**Work to be completed**
Could you echo back the data below word for word, leaving out the pictures?

START Records provided

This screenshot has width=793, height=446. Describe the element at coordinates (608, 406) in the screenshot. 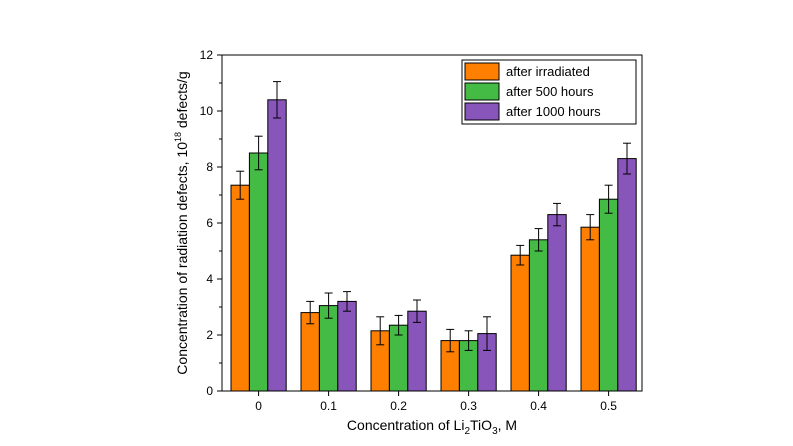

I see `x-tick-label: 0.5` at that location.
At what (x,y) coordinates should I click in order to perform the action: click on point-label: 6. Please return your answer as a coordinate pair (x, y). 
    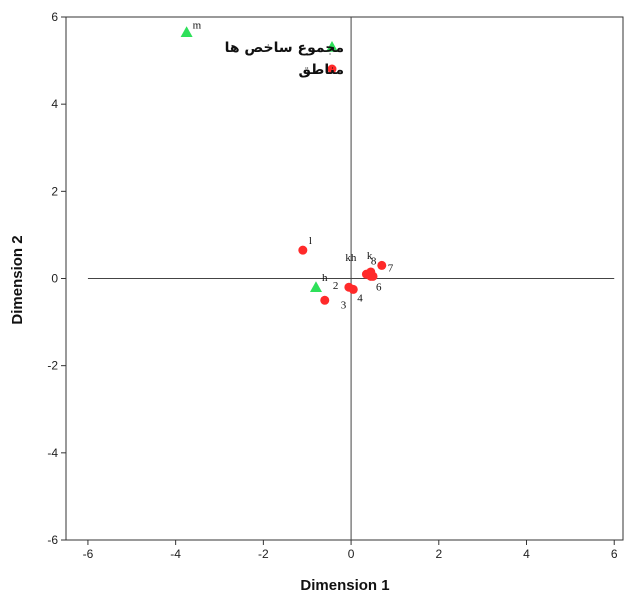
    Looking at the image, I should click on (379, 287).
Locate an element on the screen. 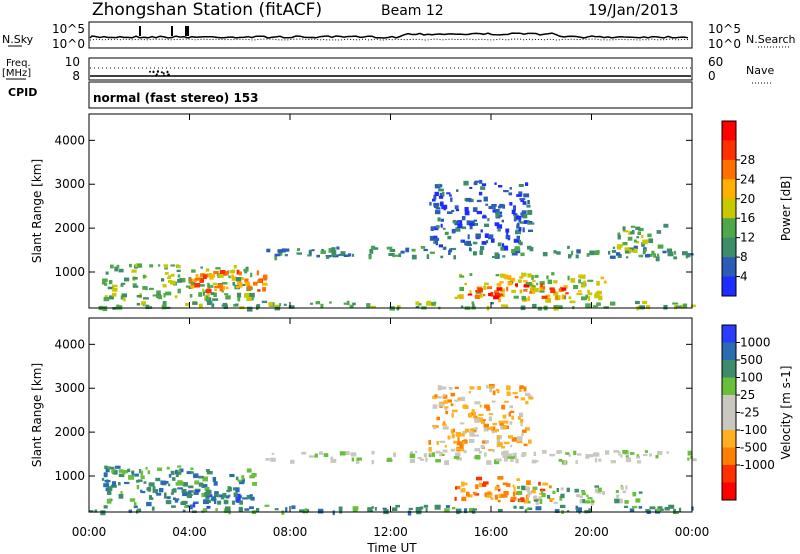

END Records provided

**Written solution**
This screenshot has width=793, height=446. Describe the element at coordinates (608, 406) in the screenshot. 

I see `x-tick-label: 0.5` at that location.
At what (x,y) coordinates should I click in order to perform the action: click on point-label: 6. Please return your answer as a coordinate pair (x, y). 
    Looking at the image, I should click on (379, 287).
Locate an element on the screen. 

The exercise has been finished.